*** Block opens ***

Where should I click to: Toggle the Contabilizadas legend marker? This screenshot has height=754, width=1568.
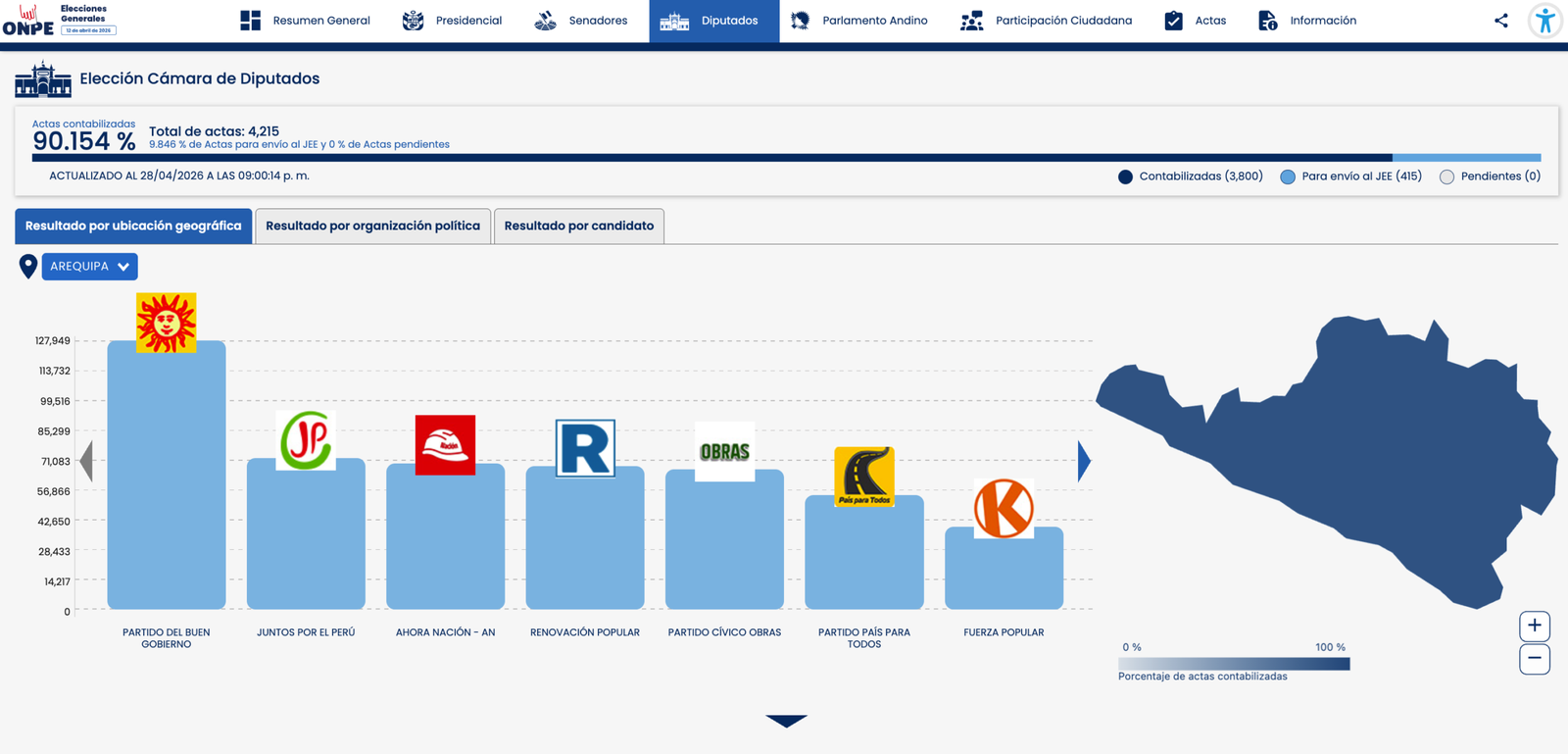pyautogui.click(x=1125, y=177)
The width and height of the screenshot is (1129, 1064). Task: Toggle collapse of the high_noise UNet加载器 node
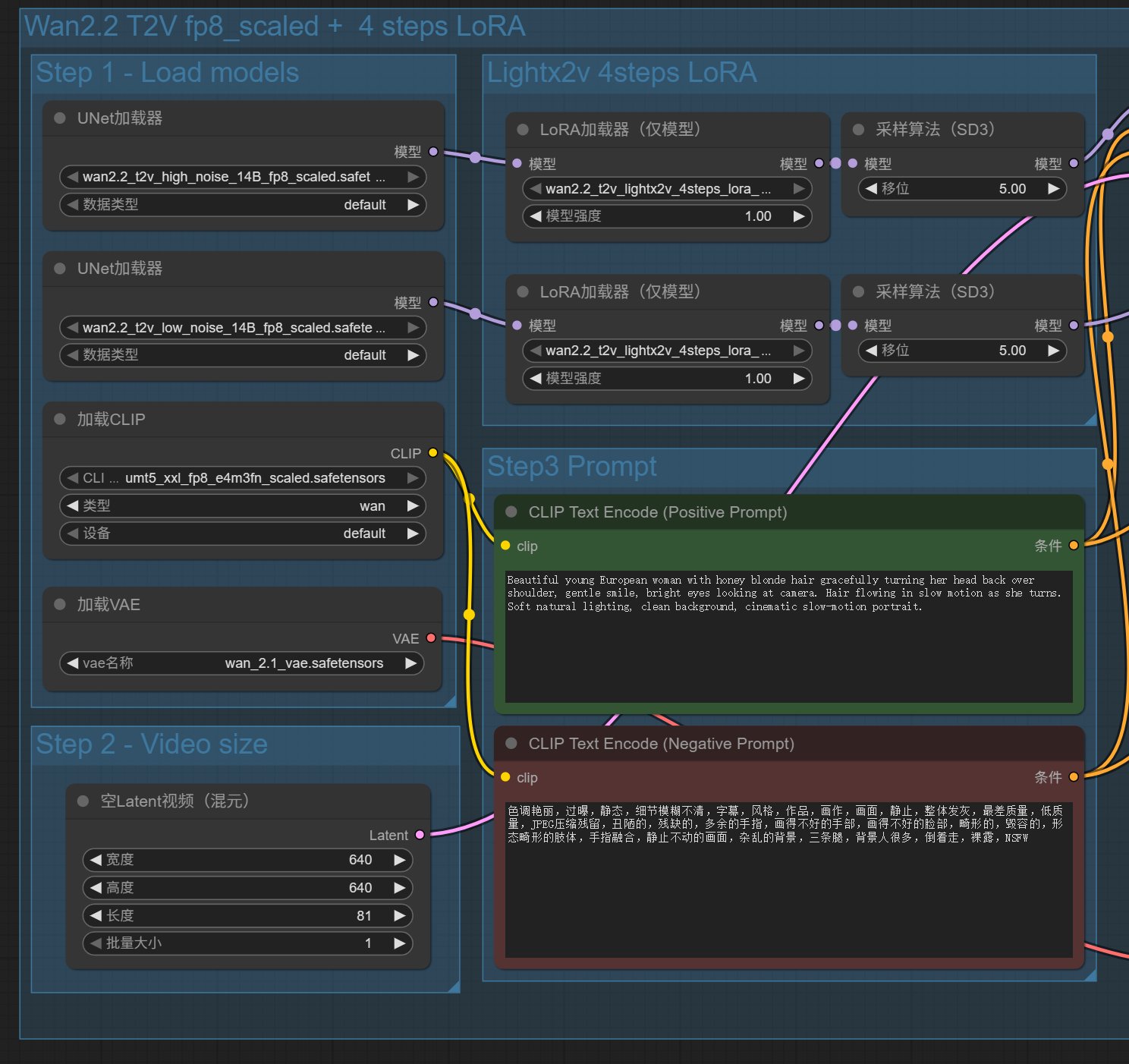click(x=60, y=118)
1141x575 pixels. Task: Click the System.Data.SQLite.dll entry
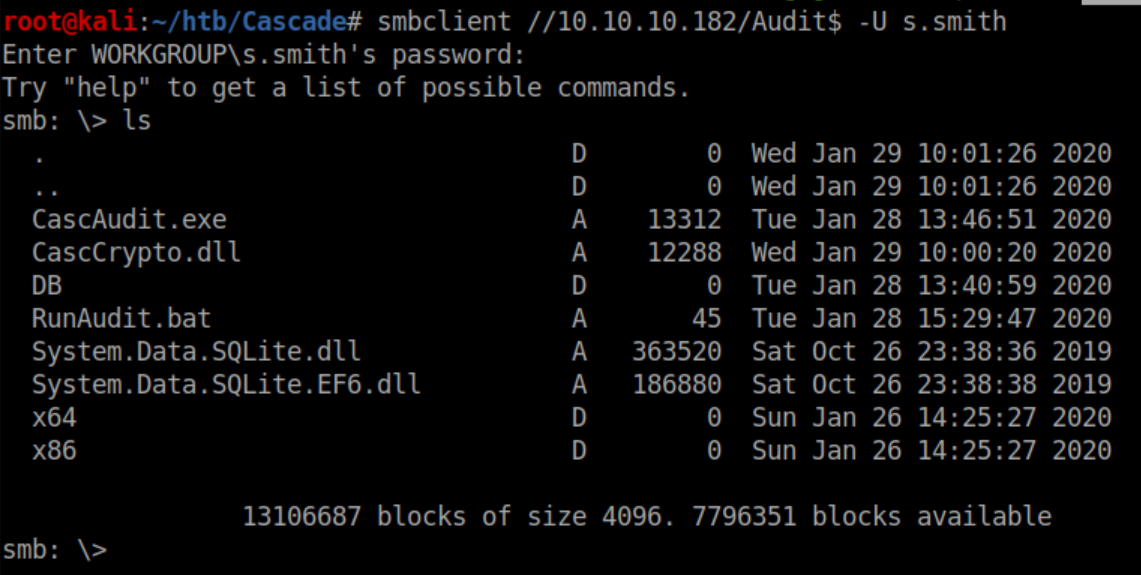[196, 352]
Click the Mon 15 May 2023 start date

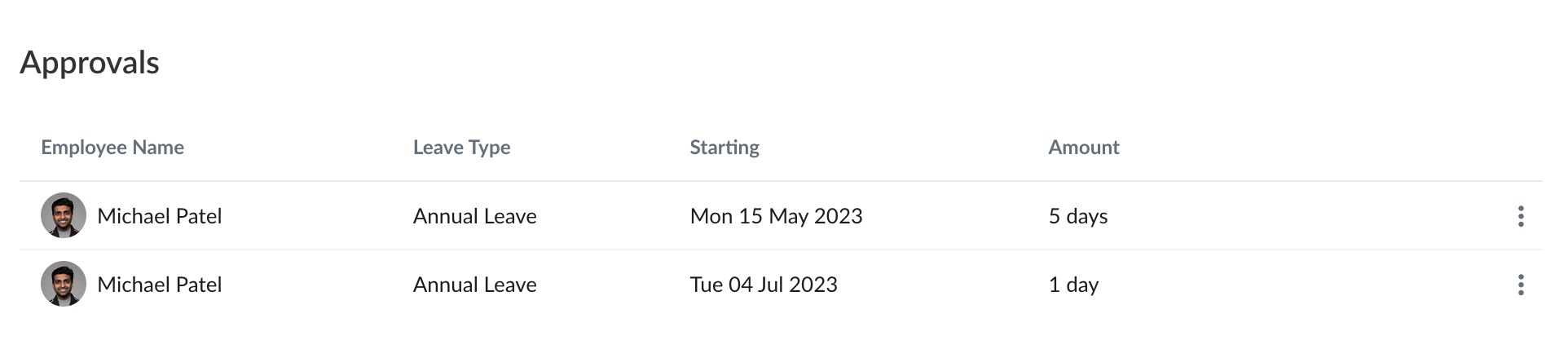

*** Block closes ***

The task
Since only the text is wanted, repeat all the records above exactly and omit the pictures.

Reply to the task
Where should I click to: Toggle the Contabilizadas legend marker? This screenshot has height=754, width=1568.
pyautogui.click(x=1125, y=177)
The width and height of the screenshot is (1129, 1064). Task: Toggle collapse of the high_noise UNet加载器 node
click(x=60, y=118)
1141x575 pixels. Task: Click the System.Data.SQLite.dll entry
[196, 352]
Click the Mon 15 May 2023 start date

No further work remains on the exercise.